= Australian Association of Mathematics Teachers =

The Australian Association of Mathematics Teachers (AAMT) is the main representative organisation of mathematics teachers in Australia. Membership is via affiliated state organisations. The AAMT conducts a number of activities including Reach for the stars, an activity for students, as well as submissions to government bodies and reports on issues relevant to mathematics teaching.

==Structure==
The AAMT is a federation of 8 affiliated associations of teachers of mathematics, one from each Australian State and Territory:

The AAMT is governed by a council made up of a representatives from each of these associations, as well as an elected President, Treasurer, and either a President Elect or an Immediate Past President.

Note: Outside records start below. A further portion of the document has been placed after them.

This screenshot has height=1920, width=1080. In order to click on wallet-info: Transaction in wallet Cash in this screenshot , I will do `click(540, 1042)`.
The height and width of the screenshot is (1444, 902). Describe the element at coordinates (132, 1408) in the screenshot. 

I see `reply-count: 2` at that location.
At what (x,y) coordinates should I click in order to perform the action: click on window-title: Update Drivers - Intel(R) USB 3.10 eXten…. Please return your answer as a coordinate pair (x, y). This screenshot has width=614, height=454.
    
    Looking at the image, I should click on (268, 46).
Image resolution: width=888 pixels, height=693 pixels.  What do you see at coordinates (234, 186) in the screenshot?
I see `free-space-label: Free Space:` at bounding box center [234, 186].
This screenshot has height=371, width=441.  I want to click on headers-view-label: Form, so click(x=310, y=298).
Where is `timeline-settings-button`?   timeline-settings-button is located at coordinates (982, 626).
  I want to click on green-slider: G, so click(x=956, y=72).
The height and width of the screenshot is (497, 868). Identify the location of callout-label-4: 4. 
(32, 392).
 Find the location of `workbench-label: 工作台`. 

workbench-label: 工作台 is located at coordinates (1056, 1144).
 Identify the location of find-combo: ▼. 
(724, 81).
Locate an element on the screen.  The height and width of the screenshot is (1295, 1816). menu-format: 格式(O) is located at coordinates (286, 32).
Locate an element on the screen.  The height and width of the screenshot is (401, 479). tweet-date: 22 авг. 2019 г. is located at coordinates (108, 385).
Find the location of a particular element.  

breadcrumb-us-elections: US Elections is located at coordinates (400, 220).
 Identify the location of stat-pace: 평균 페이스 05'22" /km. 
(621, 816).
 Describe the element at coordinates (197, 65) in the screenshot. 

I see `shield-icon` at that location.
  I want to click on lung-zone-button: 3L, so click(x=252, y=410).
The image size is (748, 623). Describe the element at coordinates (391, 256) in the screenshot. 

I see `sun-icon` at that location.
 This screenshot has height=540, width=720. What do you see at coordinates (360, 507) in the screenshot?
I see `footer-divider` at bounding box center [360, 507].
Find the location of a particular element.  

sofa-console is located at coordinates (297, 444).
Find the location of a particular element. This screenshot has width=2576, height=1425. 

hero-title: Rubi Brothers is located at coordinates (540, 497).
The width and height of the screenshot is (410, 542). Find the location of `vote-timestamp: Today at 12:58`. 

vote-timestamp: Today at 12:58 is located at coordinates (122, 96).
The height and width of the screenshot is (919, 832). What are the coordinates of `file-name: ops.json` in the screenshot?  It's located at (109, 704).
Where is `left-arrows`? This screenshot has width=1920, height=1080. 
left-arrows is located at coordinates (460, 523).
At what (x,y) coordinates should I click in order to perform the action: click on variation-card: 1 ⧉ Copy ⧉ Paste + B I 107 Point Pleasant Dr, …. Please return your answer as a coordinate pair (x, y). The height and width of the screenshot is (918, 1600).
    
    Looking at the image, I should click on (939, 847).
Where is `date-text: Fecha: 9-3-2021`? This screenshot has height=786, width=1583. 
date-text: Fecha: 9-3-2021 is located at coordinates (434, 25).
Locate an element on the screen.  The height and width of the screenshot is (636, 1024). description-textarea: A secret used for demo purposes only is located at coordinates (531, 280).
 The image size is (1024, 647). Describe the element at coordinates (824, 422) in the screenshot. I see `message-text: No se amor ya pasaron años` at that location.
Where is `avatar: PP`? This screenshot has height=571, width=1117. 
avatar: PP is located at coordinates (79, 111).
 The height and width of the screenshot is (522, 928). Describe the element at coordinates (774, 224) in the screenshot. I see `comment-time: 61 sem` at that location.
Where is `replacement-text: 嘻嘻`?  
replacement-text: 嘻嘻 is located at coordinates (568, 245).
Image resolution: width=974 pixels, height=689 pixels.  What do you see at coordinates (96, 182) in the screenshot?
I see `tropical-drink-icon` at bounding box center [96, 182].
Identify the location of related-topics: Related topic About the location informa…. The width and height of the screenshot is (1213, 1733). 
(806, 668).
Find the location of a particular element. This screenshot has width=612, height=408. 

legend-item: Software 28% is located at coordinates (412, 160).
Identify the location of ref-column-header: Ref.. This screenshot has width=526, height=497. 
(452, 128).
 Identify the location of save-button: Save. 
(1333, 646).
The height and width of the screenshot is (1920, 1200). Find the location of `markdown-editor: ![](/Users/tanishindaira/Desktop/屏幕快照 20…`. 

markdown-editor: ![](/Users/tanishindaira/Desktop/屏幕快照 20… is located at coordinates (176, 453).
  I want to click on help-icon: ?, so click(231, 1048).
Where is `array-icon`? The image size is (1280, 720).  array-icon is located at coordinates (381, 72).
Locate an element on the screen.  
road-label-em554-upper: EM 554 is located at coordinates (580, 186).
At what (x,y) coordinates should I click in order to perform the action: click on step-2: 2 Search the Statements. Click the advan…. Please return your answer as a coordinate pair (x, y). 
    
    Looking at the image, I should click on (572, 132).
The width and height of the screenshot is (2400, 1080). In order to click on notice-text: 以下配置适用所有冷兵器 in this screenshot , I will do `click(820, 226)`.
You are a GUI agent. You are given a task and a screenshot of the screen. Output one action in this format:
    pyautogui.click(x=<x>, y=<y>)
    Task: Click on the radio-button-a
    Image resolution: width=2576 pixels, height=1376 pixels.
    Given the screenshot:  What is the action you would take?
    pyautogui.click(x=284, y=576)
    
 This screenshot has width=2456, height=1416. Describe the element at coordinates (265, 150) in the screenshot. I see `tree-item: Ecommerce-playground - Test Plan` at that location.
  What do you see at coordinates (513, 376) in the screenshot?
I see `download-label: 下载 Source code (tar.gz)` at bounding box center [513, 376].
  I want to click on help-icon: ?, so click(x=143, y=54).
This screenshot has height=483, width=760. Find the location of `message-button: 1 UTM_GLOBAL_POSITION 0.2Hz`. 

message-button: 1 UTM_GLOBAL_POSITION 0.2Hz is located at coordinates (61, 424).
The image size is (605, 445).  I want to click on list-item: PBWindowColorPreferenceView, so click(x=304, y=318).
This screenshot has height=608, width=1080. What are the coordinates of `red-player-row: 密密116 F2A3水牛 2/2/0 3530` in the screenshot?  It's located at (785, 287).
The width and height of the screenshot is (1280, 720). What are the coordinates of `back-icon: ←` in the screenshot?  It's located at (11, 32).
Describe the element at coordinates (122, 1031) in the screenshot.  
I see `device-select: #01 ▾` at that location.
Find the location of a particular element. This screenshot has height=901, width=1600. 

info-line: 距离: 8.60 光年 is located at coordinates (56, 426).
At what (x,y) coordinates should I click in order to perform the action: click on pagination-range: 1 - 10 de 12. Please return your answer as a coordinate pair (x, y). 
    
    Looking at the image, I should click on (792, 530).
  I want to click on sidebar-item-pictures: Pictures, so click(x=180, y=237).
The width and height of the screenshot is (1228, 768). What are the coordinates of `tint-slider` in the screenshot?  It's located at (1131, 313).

The day-to-day affairs of the association are managed by an office staff based primarily in Canberra, Australian Capital Territory.

==Membership==
AAMT does not direct membership; members join their local affiliated association and are then automatically a member of AAMT. AAMT has approximately 4000 individual and institutional members.

==Standards==
The AAMT publish Standards for Excellence in Teaching Mathematics in Australian Schools as a guide for the improvement and maintenance of teaching standards in mathematics in Australian schools.

==Journals==
The AAMT publishes three journals:
- Australian Primary Mathematics Classroom (APMC) - primary school mathematics education
- The Australian Mathematics Education Journal (AMEJ) - (Secondary school up to early tertiary level)
The AMEJ superseded AAMT's earlier publications in 2019. These were:
- The Australian Mathematics Teacher (AMT) - secondary school mathematics up to age 16
- Australian Senior Mathematics Journal (ASMJ) - senior secondary (Years 11 and 12) and early tertiary mathematics.